With unique insight into work schedules, habits and commitments, workers in hybrid teams are immediately rooted in an environment of transparency and openness.

This transparency and openness filters down to every aspect of a company’s internal communication. It strips away misunderstandings, builds cooperation and ensures that team coordination is an automatic feature of a company’s operations — not a separate, complex task of its own.

Community building — and strengthening social bonds — takes time. It requires incremental improvements to a large number of relationships within an organization.

Without a basic foundation of trust in the company, it will be even harder for these relationships to evolve. Implementing hybrid work effectively will set your team up for success from the get go.

Independence no longer needs to come at a cost

As mentioned before, the mass migration to remote work has had some significant side effects when it comes to mental health. A recent study by the Harvard Graduate Program found that 36% of Americans report “serious loneliness”.

One of the main benefits associated with remote work — independence and autonomy — seems to have come at the cost of basic, low-level satisfaction.

Hybrid work systems seek to address that toxic dynamic, by protecting one’s right to independence at the same time as enabling the right amount of social exposure.

The key to this? Knowing when it’s the right time to commute. Luckily, there are plenty of tools out there that can help you plan. Kadence’s User Homepage comes with smart recommendations that suggest optimal days to go into the office based on you and your starred colleagues’ schedules.

If a colleague cancels their booking at the last minute, Kadence will immediately send you notification letting you know — thus saving you a commute to the office that day.

Keeping markers in your week for when you are guaranteed a dose of social interaction is transformative to the feeling that you are master of your own autonomy — and not the other way around.

The perpetual cycle of flourishing

The success of a company is as much of an important factor in the health of its community as anything else.

A study conducted by PwC recently revealed that 57% of companies reported increased productivity after transitioning to a hybrid model. The message is laid out clearly: hybrid teams feel empowered to deliver results.

That’s because when employees thrive personally, companies experience the direct benefits — down to the bottom line. By offering great work-life balance, protecting mental health and reestablishing company culture, hybrid organizations maximize the chance that their employees remain happy.

In doing so, workers exist in a relationship with their company whereby one’s flourishing only enhances the other’s. A perpetual cycle.

Everyone is on the same page, all the time

One of the most powerful benefits of a Hybrid work model is the sheer force of alignment that it fosters between employees and the company.

When everyone knows the game plan — week in, week out — it means there is no doubt over the movement and direction of the company.

Imagine you load up your web browser at the beginning of your workday. Your first tab is the Kadence web app, a hybrid work tool that your company introduced at the beginning of the year.
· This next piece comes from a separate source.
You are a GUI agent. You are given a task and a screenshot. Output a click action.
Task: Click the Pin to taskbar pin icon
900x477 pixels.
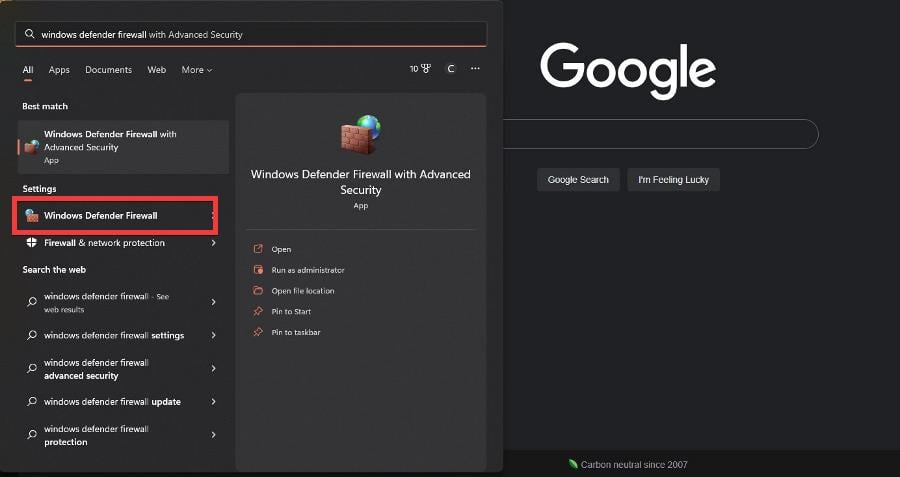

Its homepage displays an office activity graph, with bars for the activity of all teams relevant to you.

You feel like you are in an excellent position to execute on your tasks and goals for the week ahead. Wednesday would be the optimal day for you to collaborate with the design team on those upcoming user interviews, while it seems like Friday would be great to catch up with the engineers on some questions regarding your user stories.
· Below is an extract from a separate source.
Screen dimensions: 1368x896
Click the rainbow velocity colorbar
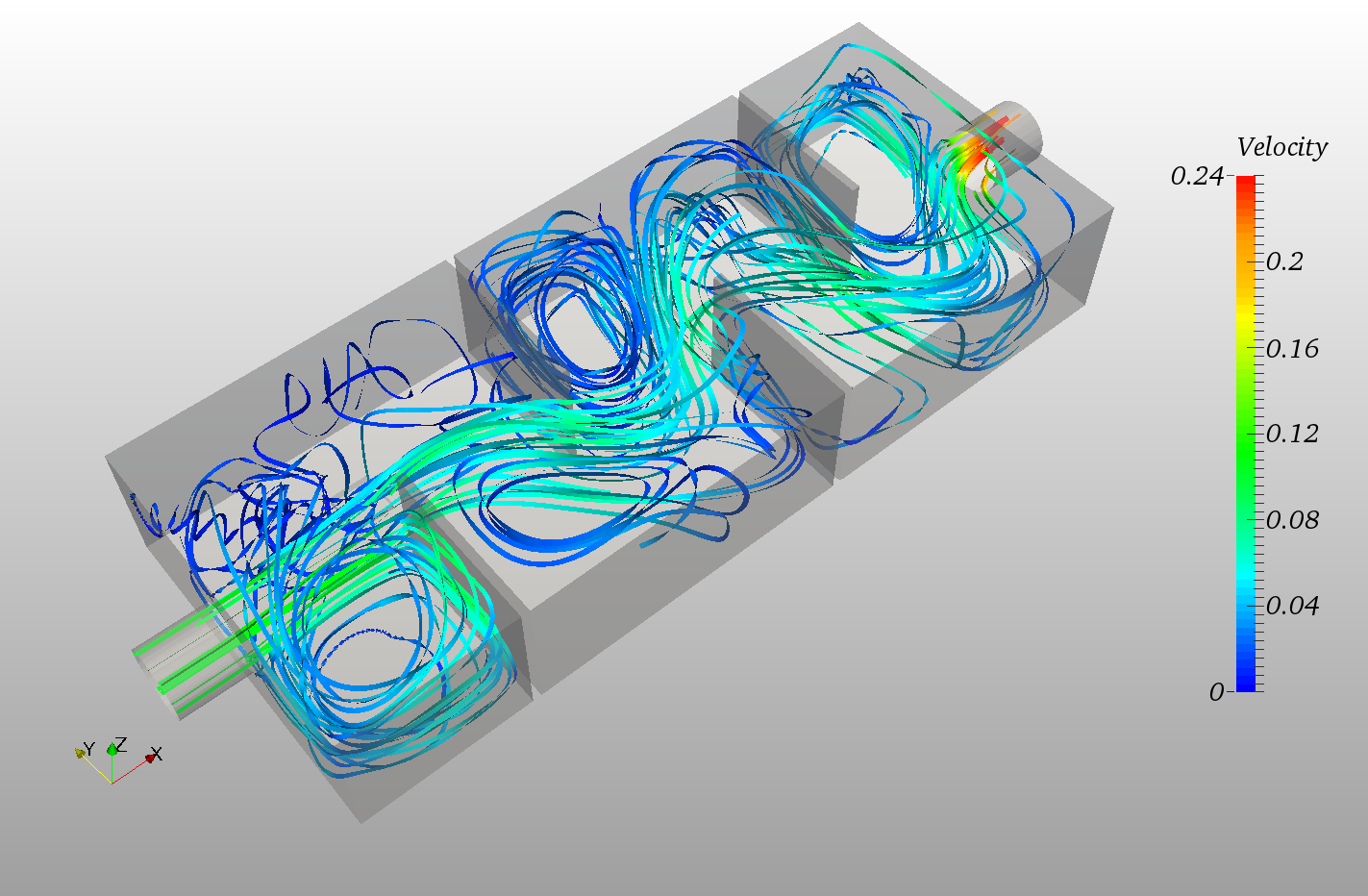[x=1247, y=433]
The power of alignment cannot be understated when it comes to building a healthy, successful community. Hybrid teams know this because they’ve learned it from experience.

 

This piece began as a challenging question that business owners face when it comes to organizing their teams and establishing community. We hope we’ve persuaded you that Hybrid work — with its inherent focus on trust, alignment and the wellbeing of employees — is the first step towards answering that question. We also hope that you’ve seen how adopting the right hybrid tools will ensure that the community you set about building in your company is strong, effective and healthy.